Task data Block Start

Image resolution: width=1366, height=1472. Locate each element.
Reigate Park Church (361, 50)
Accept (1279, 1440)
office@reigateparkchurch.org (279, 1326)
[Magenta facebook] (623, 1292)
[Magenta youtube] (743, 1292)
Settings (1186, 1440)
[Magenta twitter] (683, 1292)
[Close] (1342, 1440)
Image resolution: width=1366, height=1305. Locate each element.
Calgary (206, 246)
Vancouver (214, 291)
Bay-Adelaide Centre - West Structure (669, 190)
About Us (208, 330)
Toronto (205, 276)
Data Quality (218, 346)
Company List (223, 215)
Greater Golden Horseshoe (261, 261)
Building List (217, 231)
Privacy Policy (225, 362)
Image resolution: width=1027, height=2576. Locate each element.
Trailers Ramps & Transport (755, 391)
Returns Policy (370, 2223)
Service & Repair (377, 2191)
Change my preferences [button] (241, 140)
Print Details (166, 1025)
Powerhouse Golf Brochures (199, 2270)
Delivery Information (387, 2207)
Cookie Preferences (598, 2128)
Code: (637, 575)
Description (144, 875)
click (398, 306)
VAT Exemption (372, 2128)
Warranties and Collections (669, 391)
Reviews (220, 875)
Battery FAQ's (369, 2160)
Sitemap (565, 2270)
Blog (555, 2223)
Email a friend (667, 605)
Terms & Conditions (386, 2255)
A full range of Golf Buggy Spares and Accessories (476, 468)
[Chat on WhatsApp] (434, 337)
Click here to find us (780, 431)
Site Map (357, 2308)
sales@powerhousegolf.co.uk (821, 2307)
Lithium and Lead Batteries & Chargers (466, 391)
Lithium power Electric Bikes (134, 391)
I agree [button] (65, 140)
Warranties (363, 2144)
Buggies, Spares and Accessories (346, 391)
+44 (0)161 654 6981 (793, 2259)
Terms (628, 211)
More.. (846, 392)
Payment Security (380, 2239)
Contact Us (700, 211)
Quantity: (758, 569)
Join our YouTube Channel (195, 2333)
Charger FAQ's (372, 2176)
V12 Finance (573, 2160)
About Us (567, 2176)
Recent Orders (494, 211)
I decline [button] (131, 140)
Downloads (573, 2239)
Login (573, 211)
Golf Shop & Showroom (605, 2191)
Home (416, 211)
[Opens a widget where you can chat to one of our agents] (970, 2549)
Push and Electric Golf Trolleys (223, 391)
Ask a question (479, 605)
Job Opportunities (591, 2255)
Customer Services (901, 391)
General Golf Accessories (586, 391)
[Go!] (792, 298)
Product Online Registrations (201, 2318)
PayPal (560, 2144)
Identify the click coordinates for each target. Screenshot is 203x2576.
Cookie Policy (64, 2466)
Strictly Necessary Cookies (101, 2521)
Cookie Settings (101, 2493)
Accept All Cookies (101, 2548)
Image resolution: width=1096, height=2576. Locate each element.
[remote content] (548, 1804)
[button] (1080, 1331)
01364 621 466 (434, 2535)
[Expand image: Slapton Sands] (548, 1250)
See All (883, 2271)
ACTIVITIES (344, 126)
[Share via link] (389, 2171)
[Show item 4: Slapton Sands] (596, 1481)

Task data Block End

**Task directions:**
Going through the entries above, show each line that contains "Accessories".

**Answer:**
A full range of Golf Buggy Spares and Accessories (476, 468)
Buggies, Spares and Accessories (346, 391)
General Golf Accessories (586, 391)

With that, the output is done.